Stored items:
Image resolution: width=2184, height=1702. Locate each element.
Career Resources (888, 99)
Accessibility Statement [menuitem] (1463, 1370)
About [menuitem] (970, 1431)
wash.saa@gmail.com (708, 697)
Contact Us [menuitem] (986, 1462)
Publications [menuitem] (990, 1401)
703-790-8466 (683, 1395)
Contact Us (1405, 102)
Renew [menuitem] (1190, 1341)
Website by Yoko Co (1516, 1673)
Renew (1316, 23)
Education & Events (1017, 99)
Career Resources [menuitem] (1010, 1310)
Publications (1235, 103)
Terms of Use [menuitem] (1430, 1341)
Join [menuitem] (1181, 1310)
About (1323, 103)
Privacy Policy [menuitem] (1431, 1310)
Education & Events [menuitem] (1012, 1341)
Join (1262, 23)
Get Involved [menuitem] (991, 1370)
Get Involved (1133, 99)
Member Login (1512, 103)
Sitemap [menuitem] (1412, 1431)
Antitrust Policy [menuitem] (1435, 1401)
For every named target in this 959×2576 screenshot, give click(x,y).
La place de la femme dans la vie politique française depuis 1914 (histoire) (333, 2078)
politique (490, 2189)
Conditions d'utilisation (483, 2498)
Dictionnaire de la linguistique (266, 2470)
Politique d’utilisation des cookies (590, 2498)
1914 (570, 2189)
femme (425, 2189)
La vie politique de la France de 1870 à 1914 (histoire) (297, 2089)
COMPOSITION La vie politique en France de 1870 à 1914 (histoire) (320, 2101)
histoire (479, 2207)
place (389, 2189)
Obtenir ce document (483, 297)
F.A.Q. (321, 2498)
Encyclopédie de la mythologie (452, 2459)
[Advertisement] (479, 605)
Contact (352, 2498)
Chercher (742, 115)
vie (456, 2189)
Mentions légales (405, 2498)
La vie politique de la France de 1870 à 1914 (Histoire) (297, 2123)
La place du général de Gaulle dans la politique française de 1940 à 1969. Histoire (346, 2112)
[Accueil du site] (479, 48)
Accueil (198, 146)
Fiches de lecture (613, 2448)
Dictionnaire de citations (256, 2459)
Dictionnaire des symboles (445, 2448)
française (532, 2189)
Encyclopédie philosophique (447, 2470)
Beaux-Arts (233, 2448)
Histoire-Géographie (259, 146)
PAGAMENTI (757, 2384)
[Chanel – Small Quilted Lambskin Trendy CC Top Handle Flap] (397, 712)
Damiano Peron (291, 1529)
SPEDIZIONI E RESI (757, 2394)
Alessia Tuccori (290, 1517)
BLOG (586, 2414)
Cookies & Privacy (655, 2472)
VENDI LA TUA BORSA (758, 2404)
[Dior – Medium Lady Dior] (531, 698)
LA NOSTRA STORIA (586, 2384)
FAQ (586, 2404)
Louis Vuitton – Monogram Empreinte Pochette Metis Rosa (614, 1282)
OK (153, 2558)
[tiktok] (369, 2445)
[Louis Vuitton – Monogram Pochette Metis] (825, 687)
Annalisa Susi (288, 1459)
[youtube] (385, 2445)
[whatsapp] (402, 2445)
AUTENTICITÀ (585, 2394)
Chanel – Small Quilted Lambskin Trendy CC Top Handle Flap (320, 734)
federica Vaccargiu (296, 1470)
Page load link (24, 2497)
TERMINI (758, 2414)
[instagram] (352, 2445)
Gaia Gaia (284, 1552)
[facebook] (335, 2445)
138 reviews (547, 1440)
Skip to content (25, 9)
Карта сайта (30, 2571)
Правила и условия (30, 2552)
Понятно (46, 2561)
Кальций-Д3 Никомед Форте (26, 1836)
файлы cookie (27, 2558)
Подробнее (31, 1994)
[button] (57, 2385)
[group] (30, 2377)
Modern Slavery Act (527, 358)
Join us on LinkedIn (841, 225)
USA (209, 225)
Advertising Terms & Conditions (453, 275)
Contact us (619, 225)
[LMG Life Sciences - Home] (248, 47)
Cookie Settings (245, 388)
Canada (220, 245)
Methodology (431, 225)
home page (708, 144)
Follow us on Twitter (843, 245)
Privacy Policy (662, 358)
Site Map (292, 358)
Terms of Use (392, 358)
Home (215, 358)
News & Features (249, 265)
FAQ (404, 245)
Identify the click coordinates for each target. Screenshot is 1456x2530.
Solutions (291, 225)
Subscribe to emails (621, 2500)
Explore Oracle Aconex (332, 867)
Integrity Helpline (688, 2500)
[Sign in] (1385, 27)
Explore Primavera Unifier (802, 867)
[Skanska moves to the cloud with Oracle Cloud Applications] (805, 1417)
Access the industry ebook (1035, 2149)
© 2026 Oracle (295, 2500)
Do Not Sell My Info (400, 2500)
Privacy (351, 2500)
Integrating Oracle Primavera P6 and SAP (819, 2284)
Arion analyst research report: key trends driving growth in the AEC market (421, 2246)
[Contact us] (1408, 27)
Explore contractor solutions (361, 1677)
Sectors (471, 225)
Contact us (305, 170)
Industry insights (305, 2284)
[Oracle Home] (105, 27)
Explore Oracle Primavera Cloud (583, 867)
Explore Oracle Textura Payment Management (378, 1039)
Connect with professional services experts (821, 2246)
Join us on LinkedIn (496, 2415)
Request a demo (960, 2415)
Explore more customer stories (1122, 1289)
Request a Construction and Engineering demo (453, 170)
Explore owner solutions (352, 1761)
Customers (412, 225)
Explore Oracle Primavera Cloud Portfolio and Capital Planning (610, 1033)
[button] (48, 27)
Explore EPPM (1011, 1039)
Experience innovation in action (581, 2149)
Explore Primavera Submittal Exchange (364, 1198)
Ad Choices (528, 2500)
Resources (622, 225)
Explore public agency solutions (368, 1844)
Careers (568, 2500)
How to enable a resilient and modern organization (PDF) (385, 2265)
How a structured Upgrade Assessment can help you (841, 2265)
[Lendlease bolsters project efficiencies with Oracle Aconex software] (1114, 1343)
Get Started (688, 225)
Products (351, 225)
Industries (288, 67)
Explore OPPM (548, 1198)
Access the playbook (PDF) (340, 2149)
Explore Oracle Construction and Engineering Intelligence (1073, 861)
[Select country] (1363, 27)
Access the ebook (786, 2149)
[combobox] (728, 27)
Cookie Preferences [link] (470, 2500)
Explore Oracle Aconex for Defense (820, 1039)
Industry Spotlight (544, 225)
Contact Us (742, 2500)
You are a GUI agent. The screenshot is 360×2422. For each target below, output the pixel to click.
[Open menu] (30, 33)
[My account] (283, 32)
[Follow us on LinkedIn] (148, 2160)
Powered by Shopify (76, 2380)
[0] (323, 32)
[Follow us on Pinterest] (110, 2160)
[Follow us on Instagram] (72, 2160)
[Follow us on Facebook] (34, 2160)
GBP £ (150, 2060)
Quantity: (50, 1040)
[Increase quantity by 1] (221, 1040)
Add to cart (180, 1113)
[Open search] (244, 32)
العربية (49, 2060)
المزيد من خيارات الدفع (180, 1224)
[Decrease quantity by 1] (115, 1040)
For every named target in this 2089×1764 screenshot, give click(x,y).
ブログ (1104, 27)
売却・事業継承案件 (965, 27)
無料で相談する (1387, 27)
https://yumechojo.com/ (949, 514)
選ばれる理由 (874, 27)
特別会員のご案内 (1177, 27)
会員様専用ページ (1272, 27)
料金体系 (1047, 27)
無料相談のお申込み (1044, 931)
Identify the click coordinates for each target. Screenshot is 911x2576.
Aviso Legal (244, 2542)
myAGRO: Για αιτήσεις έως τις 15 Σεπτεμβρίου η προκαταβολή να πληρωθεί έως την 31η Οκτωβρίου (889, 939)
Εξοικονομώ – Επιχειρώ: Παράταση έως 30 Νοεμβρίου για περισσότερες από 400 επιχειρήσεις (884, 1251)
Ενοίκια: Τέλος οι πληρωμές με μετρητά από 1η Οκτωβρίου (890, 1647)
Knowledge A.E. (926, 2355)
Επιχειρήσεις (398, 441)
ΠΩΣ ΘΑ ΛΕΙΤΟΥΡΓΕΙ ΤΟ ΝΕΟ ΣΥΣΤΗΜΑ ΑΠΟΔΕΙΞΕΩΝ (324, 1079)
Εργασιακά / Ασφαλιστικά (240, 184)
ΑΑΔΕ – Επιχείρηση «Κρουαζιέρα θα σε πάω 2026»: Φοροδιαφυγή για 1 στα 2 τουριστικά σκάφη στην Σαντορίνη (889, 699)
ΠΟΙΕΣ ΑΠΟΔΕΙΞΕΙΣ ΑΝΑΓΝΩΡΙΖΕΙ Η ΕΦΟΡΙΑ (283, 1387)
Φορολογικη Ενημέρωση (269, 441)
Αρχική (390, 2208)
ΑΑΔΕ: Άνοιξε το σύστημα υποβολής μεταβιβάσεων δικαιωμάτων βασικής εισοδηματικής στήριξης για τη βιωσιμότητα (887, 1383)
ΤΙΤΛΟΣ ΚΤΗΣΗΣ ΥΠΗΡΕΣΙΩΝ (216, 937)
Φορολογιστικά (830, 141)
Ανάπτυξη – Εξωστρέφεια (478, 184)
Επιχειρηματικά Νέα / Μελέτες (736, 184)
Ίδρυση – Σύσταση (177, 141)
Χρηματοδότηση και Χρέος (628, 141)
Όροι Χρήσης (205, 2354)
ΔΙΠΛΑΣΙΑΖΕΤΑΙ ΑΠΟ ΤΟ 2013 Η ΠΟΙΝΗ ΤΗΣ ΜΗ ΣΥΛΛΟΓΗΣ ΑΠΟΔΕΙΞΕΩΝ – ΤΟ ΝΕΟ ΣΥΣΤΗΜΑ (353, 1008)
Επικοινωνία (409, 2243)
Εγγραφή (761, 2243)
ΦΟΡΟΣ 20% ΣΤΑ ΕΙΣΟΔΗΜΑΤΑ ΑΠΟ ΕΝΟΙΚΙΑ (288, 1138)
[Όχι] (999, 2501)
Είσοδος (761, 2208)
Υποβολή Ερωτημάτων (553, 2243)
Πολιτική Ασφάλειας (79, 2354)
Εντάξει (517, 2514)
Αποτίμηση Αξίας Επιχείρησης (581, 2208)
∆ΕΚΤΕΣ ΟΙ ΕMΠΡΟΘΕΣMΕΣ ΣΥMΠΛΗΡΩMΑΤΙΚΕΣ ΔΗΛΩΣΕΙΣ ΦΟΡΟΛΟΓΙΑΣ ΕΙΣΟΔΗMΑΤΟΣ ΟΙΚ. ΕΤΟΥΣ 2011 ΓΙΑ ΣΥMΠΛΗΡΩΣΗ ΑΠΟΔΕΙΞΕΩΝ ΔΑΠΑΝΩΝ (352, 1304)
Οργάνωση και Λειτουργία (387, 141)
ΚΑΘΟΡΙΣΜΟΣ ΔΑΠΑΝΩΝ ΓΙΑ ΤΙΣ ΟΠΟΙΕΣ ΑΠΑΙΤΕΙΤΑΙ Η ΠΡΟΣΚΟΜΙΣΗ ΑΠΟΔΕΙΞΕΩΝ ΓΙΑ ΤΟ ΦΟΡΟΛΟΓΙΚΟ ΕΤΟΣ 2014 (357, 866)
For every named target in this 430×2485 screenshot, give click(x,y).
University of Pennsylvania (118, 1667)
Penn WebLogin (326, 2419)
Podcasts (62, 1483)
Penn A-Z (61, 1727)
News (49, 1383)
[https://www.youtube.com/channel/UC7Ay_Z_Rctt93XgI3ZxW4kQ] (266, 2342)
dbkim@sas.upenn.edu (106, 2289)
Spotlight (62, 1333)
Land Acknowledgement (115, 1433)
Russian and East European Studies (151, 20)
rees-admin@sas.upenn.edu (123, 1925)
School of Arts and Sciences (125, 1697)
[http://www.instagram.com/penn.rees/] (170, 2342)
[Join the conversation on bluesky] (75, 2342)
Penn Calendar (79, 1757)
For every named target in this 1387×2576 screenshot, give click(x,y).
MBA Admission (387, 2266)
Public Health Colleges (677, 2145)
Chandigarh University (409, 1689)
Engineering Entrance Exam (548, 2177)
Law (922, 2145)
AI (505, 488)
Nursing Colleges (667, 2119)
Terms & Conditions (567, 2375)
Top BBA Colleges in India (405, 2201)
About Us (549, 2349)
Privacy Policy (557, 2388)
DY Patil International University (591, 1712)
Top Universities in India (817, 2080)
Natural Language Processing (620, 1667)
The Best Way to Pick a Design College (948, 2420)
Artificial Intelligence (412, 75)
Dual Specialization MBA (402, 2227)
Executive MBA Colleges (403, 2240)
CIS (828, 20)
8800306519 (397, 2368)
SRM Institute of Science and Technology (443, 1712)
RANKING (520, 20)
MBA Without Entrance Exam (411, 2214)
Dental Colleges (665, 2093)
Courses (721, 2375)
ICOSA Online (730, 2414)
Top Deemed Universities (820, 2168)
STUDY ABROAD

▶ **Activity**:
Among the records above, only the lines between the line holding "Encyclopédie de la mythologie (452, 2459)" and the line holding "Dictionnaire de citations (256, 2459)", inclusive, are to be output, exactly as written.

▶ **Answer space**:
Encyclopédie de la mythologie (452, 2459)
[Advertisement] (479, 605)
Contact (352, 2498)
Chercher (742, 115)
vie (456, 2189)
Mentions légales (405, 2498)
La vie politique de la France de 1870 à 1914 (Histoire) (297, 2123)
La place du général de Gaulle dans la politique française de 1940 à 1969. Histoire (346, 2112)
[Accueil du site] (479, 48)
Accueil (198, 146)
Fiches de lecture (613, 2448)
Dictionnaire de citations (256, 2459)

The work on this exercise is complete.